We've got Nilesat and have no problems at the moment. We had a similar problem a while ago. It turned out to be our satellite box that stopped working. My husband says it could be a number of things causing the problem but its not Nilesat. He suggests you start by rebooting your system. Turn the box off at the mains, wait ten seconds then turn it back on.


----------



## Maureen Allen

Many thanks for info


----------



## mike on tour

*TV*

I hear of folk bringing out their ' Sky Cards " and boxes and using them- i gather that first they Ask SKY Uk for another card just to access BBC TV etc - and by Law they have to provide one !
BUT - as stated you need a very large Dish - I use Hot Star (s/p?) and get all the channels i want - the Box -Dish and card ( that looks cloned - but hell its Cyprus ! ) cost around €350 - but i hear of cowboys charging €1,000 !

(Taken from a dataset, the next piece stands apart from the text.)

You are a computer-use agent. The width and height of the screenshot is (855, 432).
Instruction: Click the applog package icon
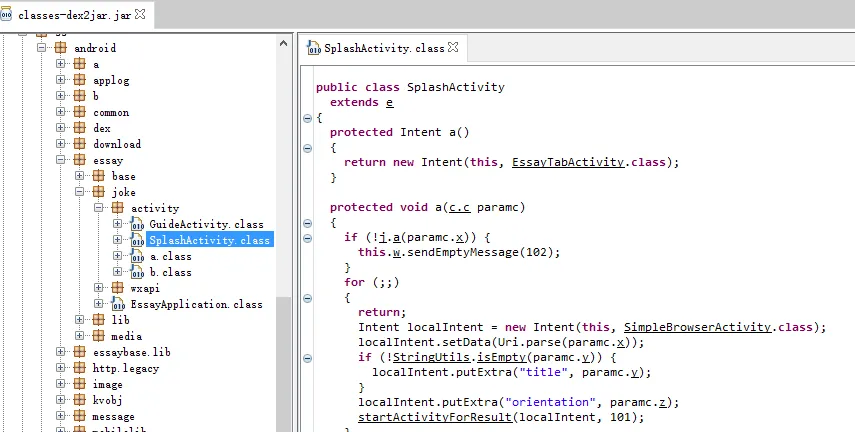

IMO ..Cyprus is a great place to lose half your savings in the 1st Year by NOT taking care and advice kind folk on this Site supply free !

Regards 
Mike


----------



## BabsM

Maureen Allen said:


> Many thanks for info


Did you get your Nilesat working?


----------



## BabsM

mike on tour said:


> I hear of folk bringing out their ' Sky Cards " and boxes and using them- i gather that first they Ask SKY Uk for another card just to access BBC TV etc - and by Law they have to provide one !
> BUT - as stated you need a very large Dish - I use Hot Star (s/p?) and get all the channels i want - the Box -Dish and card ( that looks cloned - but hell its Cyprus ! ) cost around €350 - but i hear of cowboys charging €1,000 !
> 
> IMO ..Cyprus is a great place to lose half your savings in the 1st Year by NOT taking care and advice kind folk on this Site supply free !
> 
> Regards
> Mike


Thank you for your kind comments. I look on it this way, I may have had to pay time or money to solve a problem, why not spread what I have learnt around a bit and save others the trouble?


----------



## zeebo

All the locals use somethign called a "dreambox" to watch every satelite channel ever made. Sounds highly illegal to me but nobody else seems too bothered! google it


----------



## jkelly

*OOOOooooooh*



ericdemetriou said:


> Hi Ya,
> 
> No need for a TV license in Cyprus.
> 
> Sky is expensive in Cyprus as you need a large dish (2.5 Mtr to 4 Mtr depending on where on the island you are going to live) plus a digibox, you could of course share the cost of a dish with a neighbour and put a Quad LNB.
> A WORD OF WARNING: If Sky know you are outside the U.K. and you are a subscriber they will switch you off.
> 
> I would recomend Nilesat which only needs an 85cm dish, is cheap and has quite a few english speaking channels that are FREE.
> 
> Hope this helps,
> 
> Eric


Eric you frighten me!!


----------



## Miles and Sue

Go for the dream box I have just installed one and you do get every channel going and you can also get all available Sky channels if you have the dish all for 20 euro a month.


----------



## Veronica

Miles and Sue said:


> Go for the dream box I have just installed one and you do get every channel going and you can also get all available Sky channels if you have the dish all for 20 euro a month.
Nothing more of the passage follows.